# [SELECTED EXTRACT]
Occupation Writer/novelist
Nationality American
Period 1978–present
Genres Social science fiction, Ufology, Horror novels
Notable work(s) The Wolfen (1978)
The Hunger (1981)
Communion (1987)
Spouse(s) Anne Strieber

www.unknowncountry.com

Louis Whitley Strieber (/ˈstrbər/; born June 13, 1945) is an American writer best known for his horror novels The Wolfen and The Hunger and for Communion, a non-fiction account of his perceived experiences with non-human entities. He has maintained a dual career of author (of fiction) and advocate of alternative concepts (through non-fiction, his Unknown Country website, and his internet podcast, Dreamland).

Early life[edit]

Strieber was born in San Antonio, Texas, the son of Karl Strieber, a lawyer and Mary Drought Strieber. He attended Central Catholic Marianist High School in San Antonio, Texas. He was educated at the University of Texas at Austin and the London School of Film Technique, graduating from each in 1968. He then worked for several advertising firms in New York City, rising to the level of vice president before leaving in 1977 to pursue a writing career.

Early fiction[edit]

Strieber began his career as a novelist with the horror novels The Wolfen (1978) and The Hunger (1981), each of which was later made into a movie, followed by the less successful horror novels Black Magic (1982) and The Night Church (1983).

Strieber then turned to speculative fiction with social conscience. He wrote Warday (1984), about the dangers of limited nuclear warfare, and Nature's End (1986), a novel about environmental apocalypse, collaboratively with James Kunetka. He is also the author of Wolf of Shadows (1985), a young adult novel set in the aftermath of a nuclear war.

In 1986, Strieber's fantasy novel Catmagic was published with co-authorship credited to Jonathan Barry, who was billed as an aerospace industry consultant and a practicing witch. In the 1987 paperback edition, Strieber states that Jonathan Barry is fictitious and that he is the sole author of Catmagic. Strieber's personal publishing company, Walker & Collier, is named after two characters in Catmagic.

Later, less successful thrillers by Strieber (all now out of print) include Billy (1990), The Wild (1991), Unholy Fire (1992) and The Forbidden Zone (1993).

# [DATA EXTRACT]
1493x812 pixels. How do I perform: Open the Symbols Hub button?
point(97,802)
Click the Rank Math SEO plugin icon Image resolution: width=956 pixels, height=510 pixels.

# [REQUIRED TASK A]
Decide whether each statement agrees with the Whitley Strieber biography, answering yes or no and quoting the deciding words of the text: (i) Strieber graduated from both the University of Texas at Austin and the London School of Film Technique in 1968; (ii) Jonathan Barry was a real co-author of Catmagic; (iii) Black Magic was more successful than The Wolfen.
# [REQUIRED TASK B]
Carry on the Whitley Strieber biography from the point where it stops.
The listing above is separate material and is not part of the Whitley Strieber biography.

# [EXERCISE OUTPUT A]
(i) Yes: "graduating from each in 1968"
(ii) No: "Strieber states that Jonathan Barry is fictitious and that he is the sole author of Catmagic"
(iii) No: "followed by the less successful horror novels Black Magic (1982) and The Night Church (1983)"

# [EXERCISE OUTPUT B]
Short stories[edit]

The author's short stories were collected in the 1997 limited edition volume Evenings with Demons. More recent short stories include "The Good Neighbor", published in Twilight Zone: 19 Original Stories on the 50th Anniversary, and "The Christmas Spirits" (2012), a modern retelling of Charles Dickens' A Christmas Carol, published in the US as an eBook and in the UK as a hardcover from Coronet, an imprint of Hodder & Stoughton.

Communion and "The Visitors"[edit]

Strieber asserts that he was abducted from his cabin in upstate New York on the evening of December 26, 1985 by non-human beings. He wrote about this experience and related experiences in Communion (1987), his first non-fiction book. Although the book is perceived generally as an account of alien abduction, Strieber draws no conclusions about the identity of alleged abductors. He refers to the beings as "the visitors," a name chosen to be as neutral as possible to entertain the possibility that they are not extraterrestrials and may instead exist in his mind.

Both the hardcover and paperback edition of Communion reached the number 1 position on the New York Times Best Seller list (non-fiction), with more than 2 million copies collectively sold. With Communion, an esoteric subject had reached the cultural mainstream, and Strieber found himself, perhaps unexpectedly, as its representative.

Following the popularity of the book, the author's account was subject to intense scrutiny and even derision. Some disparagement came from within the publishing world itself: Although published as non-fiction, the book editor of the Los Angeles Times' pronounced the follow-up title, Transformation (1988), to be fiction and removed it from the non-fiction best-seller list (it nonetheless made the top 10 on the fiction side of the chart). “It's a reprehensible thing,” Strieber responded. “My book is a true story ... Placing this book on the fiction list is an ugly example of exactly the kind of blind prejudice that has hurt human progress for many generations.” [1] Criticism noting the similarity between the non-human beings in Strieber's autobiographical accounts and the non-human beings in his initial horror novels were typically acknowledged by the author as a fair observation, but not indicative of his autobiographical works being fictional: "The mysterious small beings that figure prominently in Catmagic seem to be an unconscious rendering of [the visitors], created before I was aware that they may be real."[2]

Over the next 24 years (since the 1987 publication of Communion), Strieber wrote four additional autobiographies detailing his experiences with the visitors: Transformation (1988), a direct follow-up; Breakthrough (1995), a reflection on the original events and accounts of the sporadic contact he'd subsequently experienced; The Secret School (1996), in which he examines strange memories from his childhood; and lastly, Solving the Communion Enigma: What Is to Come (2011).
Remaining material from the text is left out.